R1 — Split SceneAsset and Scene (most thorough, matches Cocos/Unity)

class SceneAsset extends ReferResource {
    readonly schema: ISerializedScene;
    // no rootEntities, no physics, no destroy-runtime semantics
}

class Scene extends EngineObject {
    constructor(engine: Engine, asset?: SceneAsset) { /* build rootEntities from asset */ }
    // rootEntities, physics, destroy() — runtime only, NOT cached by URL
}

class SceneManager {
    loadScene(url: string, destroyOldScene = true): AssetPromise<Scene> {
        return this.engine.resourceManager.load<SceneAsset>({ url, type: AssetType.SceneAsset })
            .then(asset => {
                const scene = new Scene(this.engine, asset);
                if (destroyOldScene) for (const s of this._scenes) s.destroy();
                this.addScene(scene);
                return scene;
            });
    }
}

Pros: completely removes the self-destruct class, resolves the concurrent-load race (no shared Scene promise, just a shared asset promise), matches user mental model inherited from Cocos/Unity.
Cons: new public type; migration for engine.sceneManager.scenes[0] consumers; Editor export format may need a scene-asset/scene split.
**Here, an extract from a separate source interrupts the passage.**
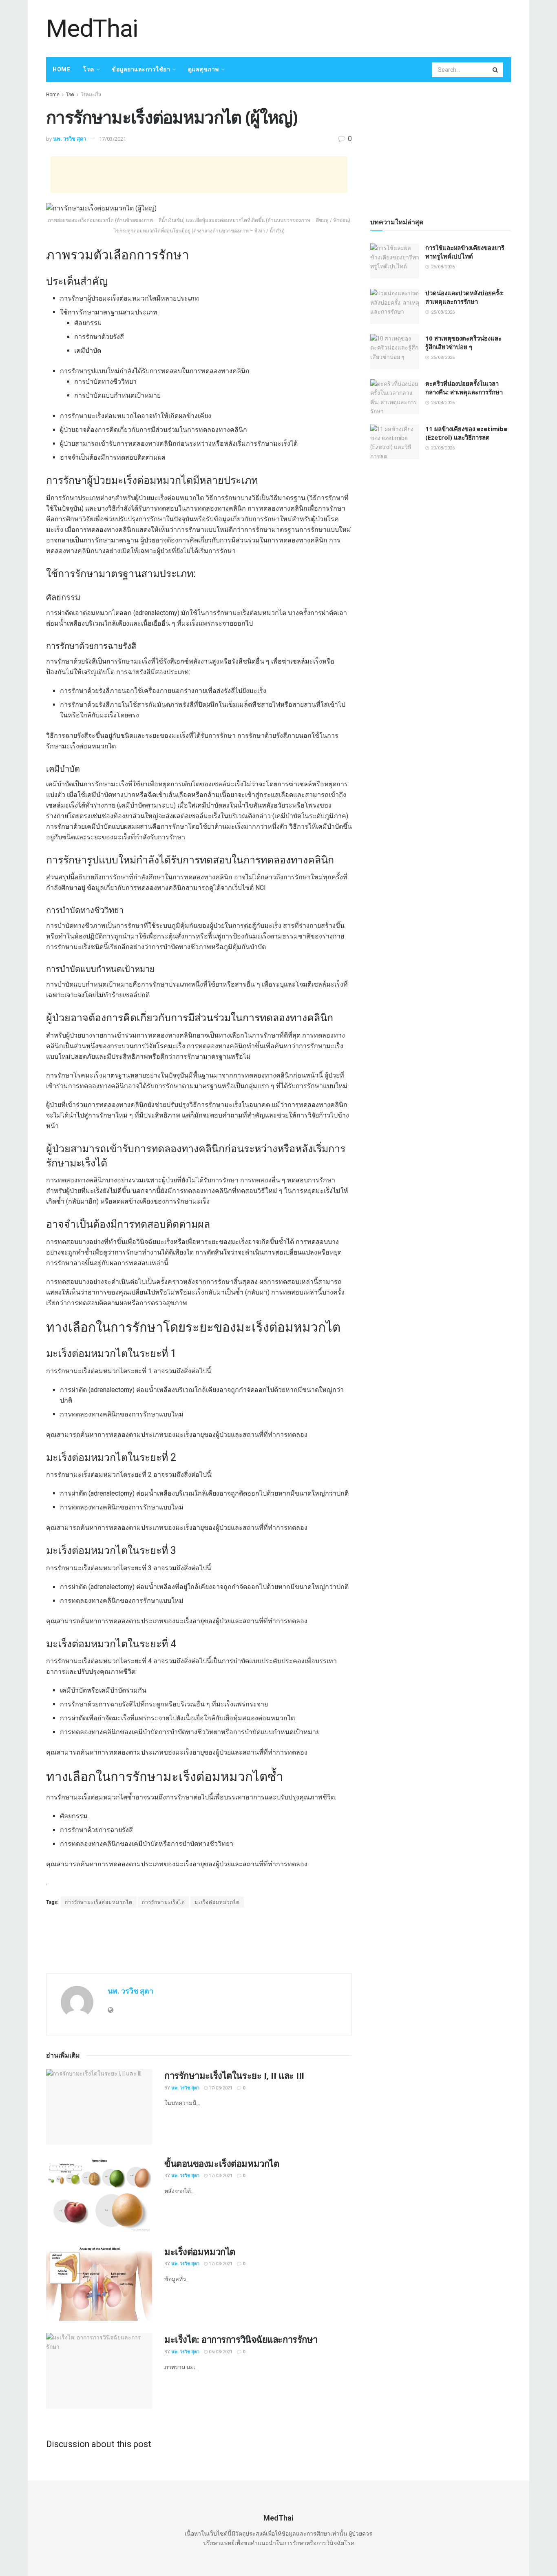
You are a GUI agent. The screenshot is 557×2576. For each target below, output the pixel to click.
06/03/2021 (220, 2352)
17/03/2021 (112, 139)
R2 — Keep single Scene class, make SceneLoader bypass the asset cache

In SceneLoader.load, do not populate _assetUrlPool with Scene instances. Each load<Scene>(url) call re-fetches and re-parses scene.json and constructs a fresh Scene. Sub-assets (Texture/Material/Mesh) still use the shared cache and are not re-downloaded.

Pros: smaller surface change — only SceneLoader touched; eliminates concurrent-reload race as a free side effect (no in-flight Scene promise to coalesce onto); no new public types.
Cons: scene.json is re-parsed each reload (typically negligible, scene.json is small); any code path that assumes resourceManager.load<Scene>(url) is idempotent would now get a new instance each time, but that path is arguably already misusing Scene as an asset.


Happy to open a PR for either R1 or R2, or iterate on the interim eviction approach, depending on maintainer preference. The interim patch has been running on a production-facing migration project (a Cocos Creator game ported to Galacean 2.0) and closes the user-visible bug; the architectural discussion above is for the longer-term fix.